◆ Required task 1
Answer these questions from the Del Taco thread:
(a) What was put up around the building?
(b) Which restaurant does MikeLucky say he will still choose over Del Taco?
(c) What did the sign out front say on Sunday Sept. 16th?
-- Start of Selected text --
A fence was finally put up around the building yesterday. Finally the remodel/rebuild is happening!

----------


## MikeLucky

I'm not down that way very often, but even if Del Taco is rebuilt I'll still choose Taco Casa over it every time. Just saying

----------


## Robert_M

Del Taco coming down. 

20180518_190943.jpg
20180518_191855.jpg
20180518_191907.jpg

----------


## damonsmuz

So, are they rebuilding a new structure or gone for good?

----------


## Robert_M

There were several storage containers on site and things like the drive thru menu board and signs were covered. I have no first hand knowledge but it appears they will rebuild.

----------


## SoonerDave

Man I wouldn't want to be the insurance company paying off that claim. What a mess.

----------


## Dafonso7

What a mess!!!! If they will to rebuild or what will do for next??

----------


## Robert_M

Couldn't get the site to let me edit the other posts I guess after a certain amount of time. Here are the other two pictures not upside down since I have no idea how they got upside down.

20180518_191855.jpg
20180518_191907.jpg

----------


## soonermike

Looks like the new building is underway

----------


## Soonerman

Have they reopened yet??

----------


## SoonerDave

> Have they reopened yet??


Not yet, but they're getting close.

----------


## seaofchange

> Have they reopened yet??


Next Wednesday, I believe.

----------


## Robert_M

Sign out front on Sunday Sept. 16th said 5 days.
-- End of Selected text --
-- Start of Material shown --
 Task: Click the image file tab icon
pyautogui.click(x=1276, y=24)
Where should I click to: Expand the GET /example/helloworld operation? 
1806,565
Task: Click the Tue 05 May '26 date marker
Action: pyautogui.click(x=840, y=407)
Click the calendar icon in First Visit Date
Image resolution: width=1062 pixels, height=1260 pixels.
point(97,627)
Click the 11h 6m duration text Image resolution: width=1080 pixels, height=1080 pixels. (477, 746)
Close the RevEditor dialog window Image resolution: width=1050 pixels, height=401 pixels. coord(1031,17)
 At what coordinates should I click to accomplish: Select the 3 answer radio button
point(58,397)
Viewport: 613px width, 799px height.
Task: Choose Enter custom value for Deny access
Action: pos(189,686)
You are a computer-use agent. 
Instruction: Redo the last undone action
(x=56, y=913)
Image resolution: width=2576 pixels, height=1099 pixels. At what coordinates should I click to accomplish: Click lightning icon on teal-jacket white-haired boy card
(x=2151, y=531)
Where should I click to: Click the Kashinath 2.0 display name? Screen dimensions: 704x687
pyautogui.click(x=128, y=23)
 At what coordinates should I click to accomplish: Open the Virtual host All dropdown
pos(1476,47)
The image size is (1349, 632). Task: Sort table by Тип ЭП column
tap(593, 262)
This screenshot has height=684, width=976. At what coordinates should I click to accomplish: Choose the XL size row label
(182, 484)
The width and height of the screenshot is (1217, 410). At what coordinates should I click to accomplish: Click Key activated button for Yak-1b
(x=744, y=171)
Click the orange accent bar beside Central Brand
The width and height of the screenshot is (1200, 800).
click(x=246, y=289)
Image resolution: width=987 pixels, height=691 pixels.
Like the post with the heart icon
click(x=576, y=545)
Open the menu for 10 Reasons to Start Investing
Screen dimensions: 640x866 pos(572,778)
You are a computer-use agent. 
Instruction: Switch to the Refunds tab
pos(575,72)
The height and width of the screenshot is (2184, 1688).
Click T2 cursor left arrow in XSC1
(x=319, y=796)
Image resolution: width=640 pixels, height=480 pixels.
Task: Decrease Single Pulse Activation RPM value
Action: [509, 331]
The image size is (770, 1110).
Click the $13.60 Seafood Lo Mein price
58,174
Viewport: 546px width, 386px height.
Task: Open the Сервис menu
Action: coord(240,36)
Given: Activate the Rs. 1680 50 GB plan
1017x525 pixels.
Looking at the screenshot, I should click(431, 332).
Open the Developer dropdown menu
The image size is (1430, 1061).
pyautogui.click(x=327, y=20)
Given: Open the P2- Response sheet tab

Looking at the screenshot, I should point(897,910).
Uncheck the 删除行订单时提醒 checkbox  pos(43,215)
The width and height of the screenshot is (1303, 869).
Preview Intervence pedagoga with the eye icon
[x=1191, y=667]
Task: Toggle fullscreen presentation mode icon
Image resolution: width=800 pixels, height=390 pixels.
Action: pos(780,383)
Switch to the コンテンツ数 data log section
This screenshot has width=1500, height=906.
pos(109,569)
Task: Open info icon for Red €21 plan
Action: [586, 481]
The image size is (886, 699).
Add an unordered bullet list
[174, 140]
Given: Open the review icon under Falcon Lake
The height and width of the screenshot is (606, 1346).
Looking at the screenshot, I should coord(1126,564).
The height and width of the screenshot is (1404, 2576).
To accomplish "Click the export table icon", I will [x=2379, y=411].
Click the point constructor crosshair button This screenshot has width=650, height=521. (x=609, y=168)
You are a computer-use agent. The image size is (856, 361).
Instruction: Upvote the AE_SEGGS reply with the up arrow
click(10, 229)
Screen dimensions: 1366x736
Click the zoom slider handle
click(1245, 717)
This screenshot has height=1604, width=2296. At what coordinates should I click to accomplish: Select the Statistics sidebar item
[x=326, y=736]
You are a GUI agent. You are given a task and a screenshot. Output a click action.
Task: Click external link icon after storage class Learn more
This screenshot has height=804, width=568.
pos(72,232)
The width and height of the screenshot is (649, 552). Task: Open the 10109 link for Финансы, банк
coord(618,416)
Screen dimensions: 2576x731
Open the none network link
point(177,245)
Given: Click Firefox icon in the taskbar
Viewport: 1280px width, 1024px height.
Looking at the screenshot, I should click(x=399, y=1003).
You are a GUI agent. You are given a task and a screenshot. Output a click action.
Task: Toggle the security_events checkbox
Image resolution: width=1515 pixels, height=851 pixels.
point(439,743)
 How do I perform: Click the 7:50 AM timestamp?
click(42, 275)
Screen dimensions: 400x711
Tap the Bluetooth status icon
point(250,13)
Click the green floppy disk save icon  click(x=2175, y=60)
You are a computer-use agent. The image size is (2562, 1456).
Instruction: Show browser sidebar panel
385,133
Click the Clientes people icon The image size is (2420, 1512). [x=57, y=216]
-- End of Material shown --
◆ Required task 2
Quote the lines of the listing from the one containing "How do I perform: Click" through the end of the listing, both included.

◆ Full output 1
(a) A fence.
(b) Taco Casa.
(c) 5 days.

◆ Full output 2
 How do I perform: Click the 7:50 AM timestamp?
click(42, 275)
Screen dimensions: 400x711
Tap the Bluetooth status icon
point(250,13)
Click the green floppy disk save icon  click(x=2175, y=60)
You are a computer-use agent. The image size is (2562, 1456).
Instruction: Show browser sidebar panel
385,133
Click the Clientes people icon The image size is (2420, 1512). [x=57, y=216]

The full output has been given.